A great opening or introduction can be the hook that grabs onto you and doesn't ever let go. It's the thing that can make for a strong start to a game that keeps its momentum up right from the very beginning. With the First Things First line of articles, it has been SuperPhillip Central's intention to showcase the strongest opening cutscenes from gaming history. This third edition features favorites from Final Fantasy VII, Super Smash Bros. Melee, Donkey Kong 64, and more.
For SuperPhillip Central's previous looks at great game openings, check out these links:
Best Openings in Gaming - Part One
Best Openings in Gaming - Part Two
(And just click on the game name to watch its opening on YouTube.)
Final Fantasy VII (PS1)
Final Fantasy VII is one of the most important games of its kind. It introduced a plethora of players and PlayStation owners to the world of RPGs, particularly of the Japanese kind. It was also an impressive showcase of the possibilities of CD technology over cartridges, a reason why Squaresoft moved from Nintendo consoles to Sony's new PlayStation. The opening cutscene that serves as the opening to Final Fantasy VII floored gamers back when VII originally released. From showing off the denizens of Midgar to cuts to the train housing members of AVALANCHE showing their trip to the Mako Reactor, the opening of Final Fantasy VII is one of the most engaging beginnings to any Final Fantasy game both past and present.

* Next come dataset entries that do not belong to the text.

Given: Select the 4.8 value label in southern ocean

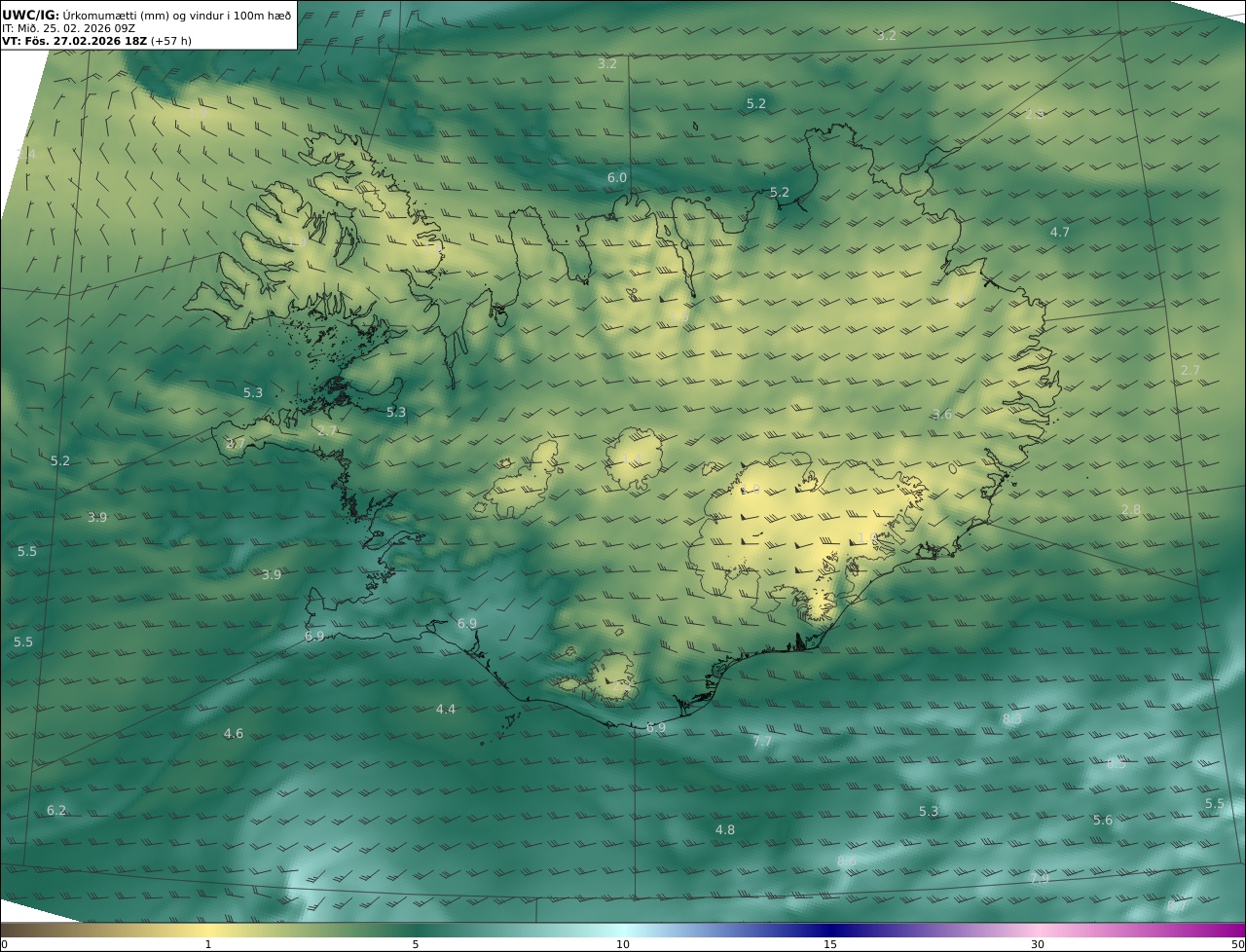Looking at the screenshot, I should [724, 830].
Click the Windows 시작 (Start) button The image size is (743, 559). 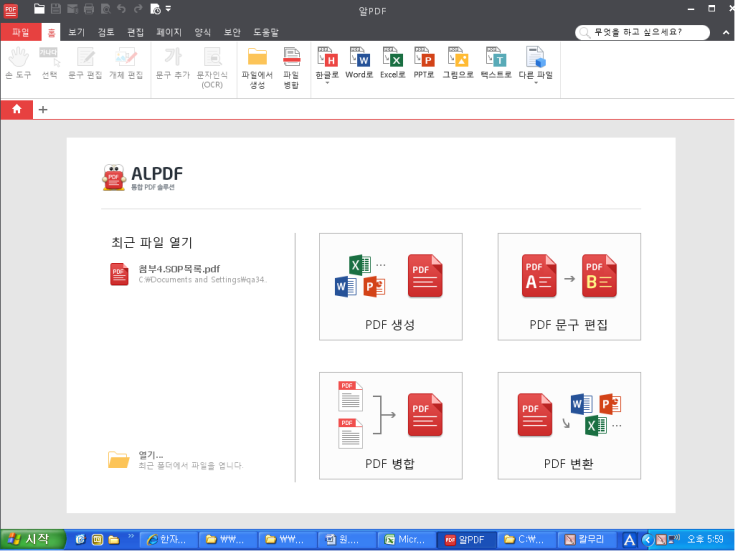(x=30, y=540)

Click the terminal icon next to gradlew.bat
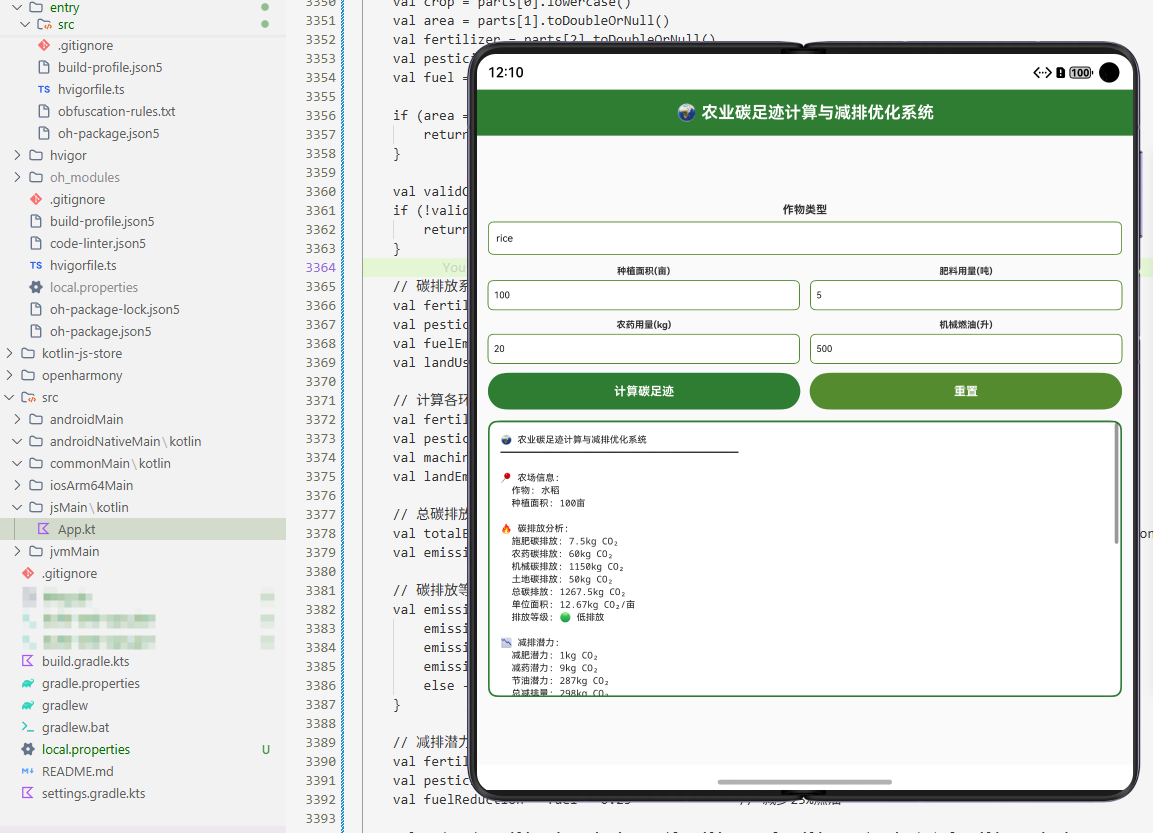(26, 727)
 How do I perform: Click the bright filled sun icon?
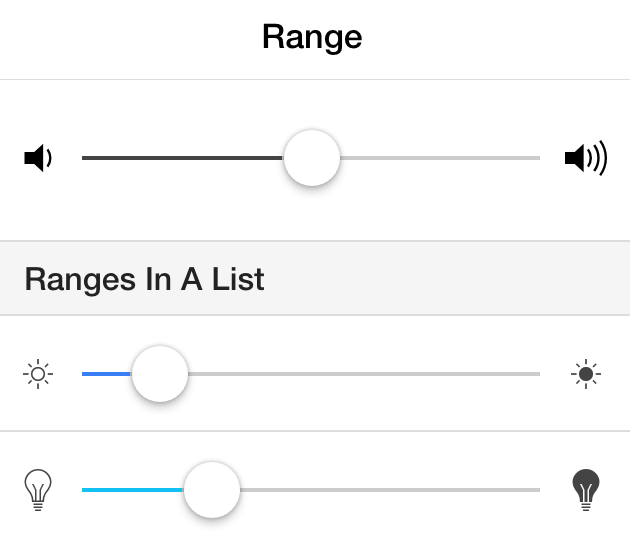point(586,374)
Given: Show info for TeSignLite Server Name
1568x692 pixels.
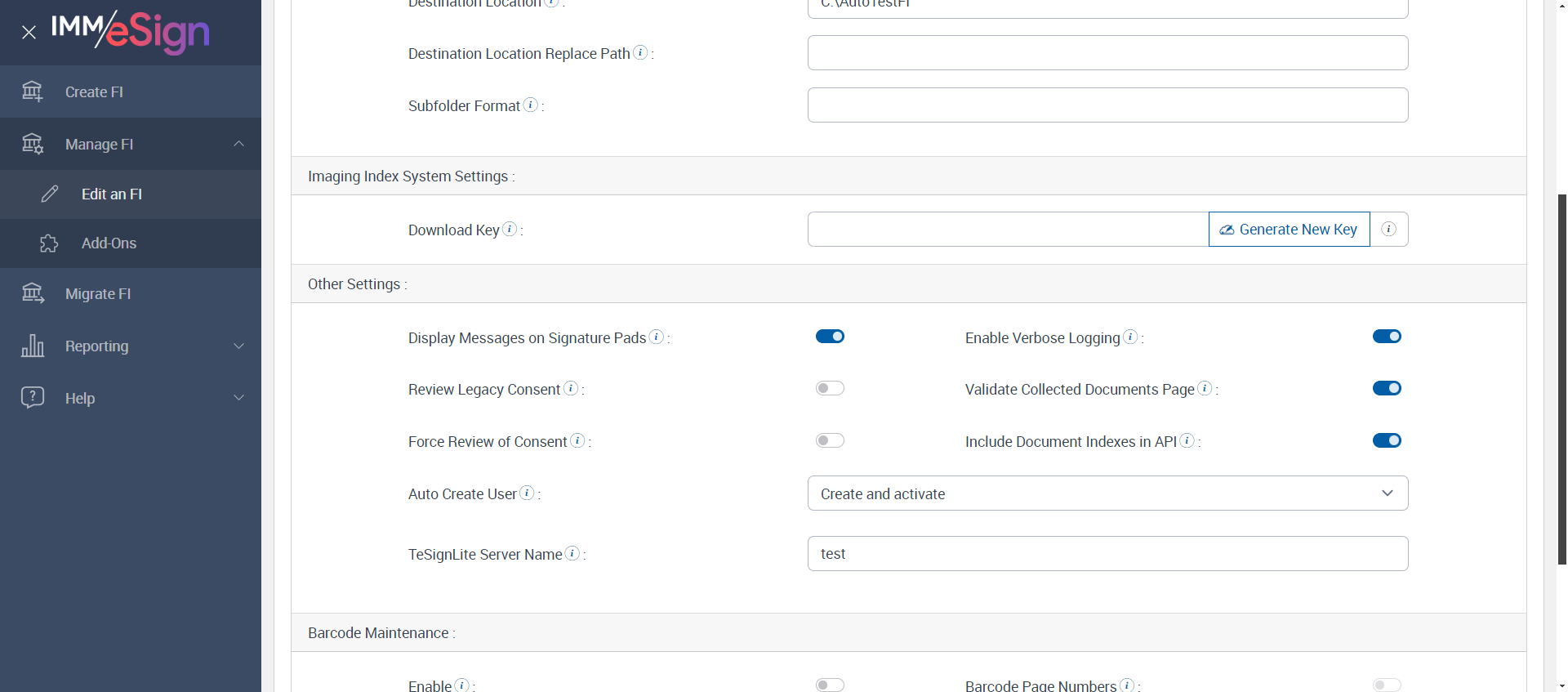Looking at the screenshot, I should point(572,554).
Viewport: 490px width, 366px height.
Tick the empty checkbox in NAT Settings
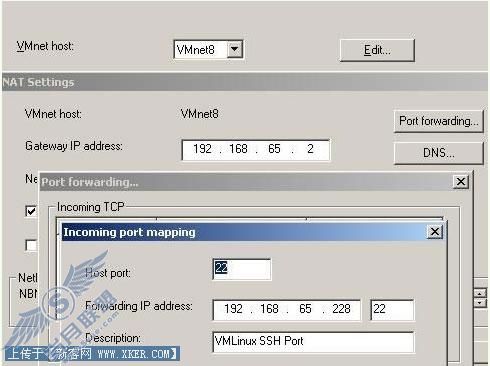(x=31, y=245)
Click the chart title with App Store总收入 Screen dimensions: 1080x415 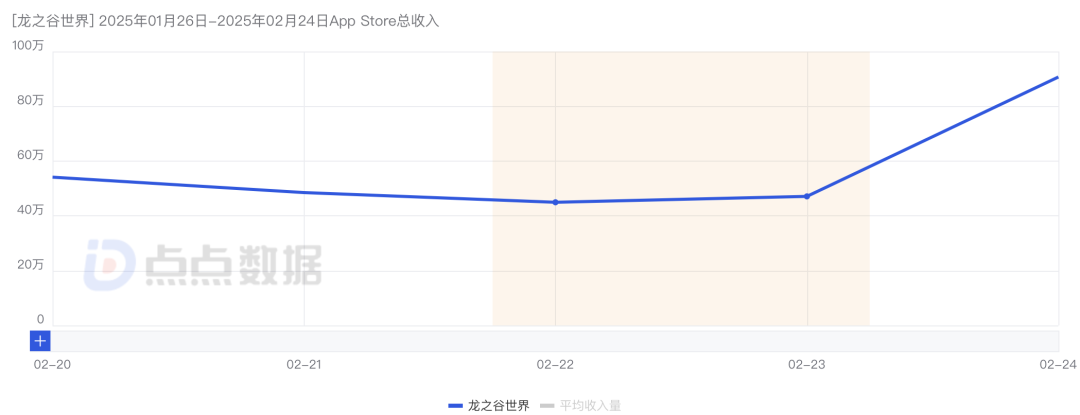coord(226,20)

Super Smash Bros. Melee (GCN)
Imagine (or remember depending on how old you are) being a fan of Nintendo, putting the Super Smash Bros. Melee disc into your newly purchased Nintendo GameCube, and being greeted with this epic opening feature a host of characters and references from the big N's big history. You get Donkey Kong rushing through a jungle, an army of multicolored Yoshis stampeding through a grassy knoll, Ness speeding through Onett as he leaves two trails of fire behind him, Captain Falcon in the Blue Falcon slamming Samurai Goroh off the track, and so much more. All of this is punctuated by one of Nintendo's first orchestral scores, and you get a highly memorable and still awesome opening to this day.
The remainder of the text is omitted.